# Stated problem
Copy out everything from the line containing "Select the Server" down to the last of the rows below, leaving every line unchanged.
=-=-=
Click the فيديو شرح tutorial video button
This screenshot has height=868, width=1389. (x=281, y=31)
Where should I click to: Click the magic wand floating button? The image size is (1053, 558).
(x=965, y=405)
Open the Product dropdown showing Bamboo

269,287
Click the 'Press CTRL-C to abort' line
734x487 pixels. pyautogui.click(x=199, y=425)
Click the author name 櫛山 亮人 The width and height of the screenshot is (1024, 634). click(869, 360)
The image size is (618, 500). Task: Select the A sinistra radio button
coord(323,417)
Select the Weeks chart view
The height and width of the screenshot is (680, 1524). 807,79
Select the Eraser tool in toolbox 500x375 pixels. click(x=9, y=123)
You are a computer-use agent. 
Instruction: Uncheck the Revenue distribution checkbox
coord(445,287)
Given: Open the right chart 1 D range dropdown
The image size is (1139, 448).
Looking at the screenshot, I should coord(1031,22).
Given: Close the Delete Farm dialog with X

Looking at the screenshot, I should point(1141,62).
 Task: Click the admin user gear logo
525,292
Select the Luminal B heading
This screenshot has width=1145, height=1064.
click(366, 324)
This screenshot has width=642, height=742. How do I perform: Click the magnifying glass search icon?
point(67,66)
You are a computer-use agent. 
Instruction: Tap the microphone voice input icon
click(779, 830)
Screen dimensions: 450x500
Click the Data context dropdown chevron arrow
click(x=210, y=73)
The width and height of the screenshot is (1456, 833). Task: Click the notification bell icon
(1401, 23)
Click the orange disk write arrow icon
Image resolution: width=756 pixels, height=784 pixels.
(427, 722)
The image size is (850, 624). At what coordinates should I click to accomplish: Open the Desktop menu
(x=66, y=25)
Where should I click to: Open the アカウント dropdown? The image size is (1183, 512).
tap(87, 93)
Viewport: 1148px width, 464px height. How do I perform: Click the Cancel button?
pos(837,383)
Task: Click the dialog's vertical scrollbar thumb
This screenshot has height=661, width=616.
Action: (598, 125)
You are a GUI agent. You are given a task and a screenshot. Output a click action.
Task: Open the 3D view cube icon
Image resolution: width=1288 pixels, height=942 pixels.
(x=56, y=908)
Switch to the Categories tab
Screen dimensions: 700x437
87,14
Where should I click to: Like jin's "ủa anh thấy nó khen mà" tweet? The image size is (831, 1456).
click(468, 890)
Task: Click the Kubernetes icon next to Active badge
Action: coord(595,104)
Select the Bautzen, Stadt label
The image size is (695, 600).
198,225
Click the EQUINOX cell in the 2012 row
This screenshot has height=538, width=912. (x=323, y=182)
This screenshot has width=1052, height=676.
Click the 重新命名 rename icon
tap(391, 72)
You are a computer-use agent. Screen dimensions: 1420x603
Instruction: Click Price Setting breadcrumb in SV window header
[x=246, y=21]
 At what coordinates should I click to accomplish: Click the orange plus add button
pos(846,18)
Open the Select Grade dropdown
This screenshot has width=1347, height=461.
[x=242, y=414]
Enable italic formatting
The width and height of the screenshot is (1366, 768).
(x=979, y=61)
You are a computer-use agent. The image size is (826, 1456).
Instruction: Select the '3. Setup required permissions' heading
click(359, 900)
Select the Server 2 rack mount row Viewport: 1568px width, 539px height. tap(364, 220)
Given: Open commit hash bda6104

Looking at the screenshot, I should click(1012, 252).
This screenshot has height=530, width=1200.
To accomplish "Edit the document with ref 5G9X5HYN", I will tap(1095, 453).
=-=-=
# Task solution
Select the Server 2 rack mount row Viewport: 1568px width, 539px height. tap(364, 220)
Given: Open commit hash bda6104

Looking at the screenshot, I should click(1012, 252).
This screenshot has height=530, width=1200.
To accomplish "Edit the document with ref 5G9X5HYN", I will tap(1095, 453).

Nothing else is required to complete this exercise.